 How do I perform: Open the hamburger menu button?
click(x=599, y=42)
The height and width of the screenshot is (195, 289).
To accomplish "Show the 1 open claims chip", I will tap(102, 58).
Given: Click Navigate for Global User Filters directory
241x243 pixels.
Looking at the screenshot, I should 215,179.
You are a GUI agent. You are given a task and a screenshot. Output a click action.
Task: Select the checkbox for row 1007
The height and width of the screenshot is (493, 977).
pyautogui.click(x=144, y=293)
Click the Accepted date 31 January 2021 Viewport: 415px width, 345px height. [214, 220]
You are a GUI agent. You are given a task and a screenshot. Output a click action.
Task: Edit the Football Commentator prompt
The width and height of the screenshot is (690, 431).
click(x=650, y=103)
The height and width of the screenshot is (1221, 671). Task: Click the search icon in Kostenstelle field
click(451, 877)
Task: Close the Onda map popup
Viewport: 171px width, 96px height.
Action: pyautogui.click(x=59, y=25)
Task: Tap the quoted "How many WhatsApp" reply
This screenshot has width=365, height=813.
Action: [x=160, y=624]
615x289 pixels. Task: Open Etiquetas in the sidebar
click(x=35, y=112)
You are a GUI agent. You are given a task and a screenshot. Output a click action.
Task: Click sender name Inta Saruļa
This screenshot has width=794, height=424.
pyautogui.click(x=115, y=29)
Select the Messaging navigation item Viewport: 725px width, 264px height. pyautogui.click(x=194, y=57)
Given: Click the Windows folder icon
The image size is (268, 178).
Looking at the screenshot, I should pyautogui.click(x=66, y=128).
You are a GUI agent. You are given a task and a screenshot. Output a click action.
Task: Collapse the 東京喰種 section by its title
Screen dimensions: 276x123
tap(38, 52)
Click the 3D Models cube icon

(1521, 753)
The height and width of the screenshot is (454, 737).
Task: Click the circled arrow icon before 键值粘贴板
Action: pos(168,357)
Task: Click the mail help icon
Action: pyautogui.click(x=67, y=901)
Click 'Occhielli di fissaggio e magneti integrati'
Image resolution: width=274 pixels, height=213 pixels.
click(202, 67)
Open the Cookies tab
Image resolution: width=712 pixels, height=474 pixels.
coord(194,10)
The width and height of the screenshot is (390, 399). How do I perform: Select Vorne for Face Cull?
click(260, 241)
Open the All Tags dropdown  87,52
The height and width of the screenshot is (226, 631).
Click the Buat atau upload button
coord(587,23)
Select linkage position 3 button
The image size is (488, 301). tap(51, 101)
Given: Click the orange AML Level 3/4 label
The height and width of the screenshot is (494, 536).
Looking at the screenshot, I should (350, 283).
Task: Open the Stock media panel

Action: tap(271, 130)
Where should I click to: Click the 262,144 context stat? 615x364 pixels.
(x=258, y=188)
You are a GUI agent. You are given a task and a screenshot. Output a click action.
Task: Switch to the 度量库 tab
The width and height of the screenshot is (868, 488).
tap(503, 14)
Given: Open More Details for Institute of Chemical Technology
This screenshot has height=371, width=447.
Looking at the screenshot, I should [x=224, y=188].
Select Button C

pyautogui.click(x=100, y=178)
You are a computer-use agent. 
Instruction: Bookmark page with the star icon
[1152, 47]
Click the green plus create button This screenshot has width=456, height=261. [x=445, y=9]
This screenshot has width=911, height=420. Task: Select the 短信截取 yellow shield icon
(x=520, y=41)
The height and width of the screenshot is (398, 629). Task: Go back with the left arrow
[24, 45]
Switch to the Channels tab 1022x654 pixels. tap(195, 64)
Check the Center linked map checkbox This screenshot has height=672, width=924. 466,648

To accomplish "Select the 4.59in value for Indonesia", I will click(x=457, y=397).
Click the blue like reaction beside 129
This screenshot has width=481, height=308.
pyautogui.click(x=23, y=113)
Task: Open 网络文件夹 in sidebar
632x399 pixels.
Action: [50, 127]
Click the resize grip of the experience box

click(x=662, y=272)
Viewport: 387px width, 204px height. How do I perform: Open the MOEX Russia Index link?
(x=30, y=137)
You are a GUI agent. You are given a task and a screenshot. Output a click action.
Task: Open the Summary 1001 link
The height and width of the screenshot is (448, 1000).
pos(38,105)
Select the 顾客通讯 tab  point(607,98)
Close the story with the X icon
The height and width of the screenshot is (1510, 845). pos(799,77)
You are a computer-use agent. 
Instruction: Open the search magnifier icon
================================
Work required ->
Search the entries above for the word "checkbox", and copy every line where it occurs.

Completed exercise ->
Task: Select the checkbox for row 1007
Check the Center linked map checkbox This screenshot has height=672, width=924. 466,648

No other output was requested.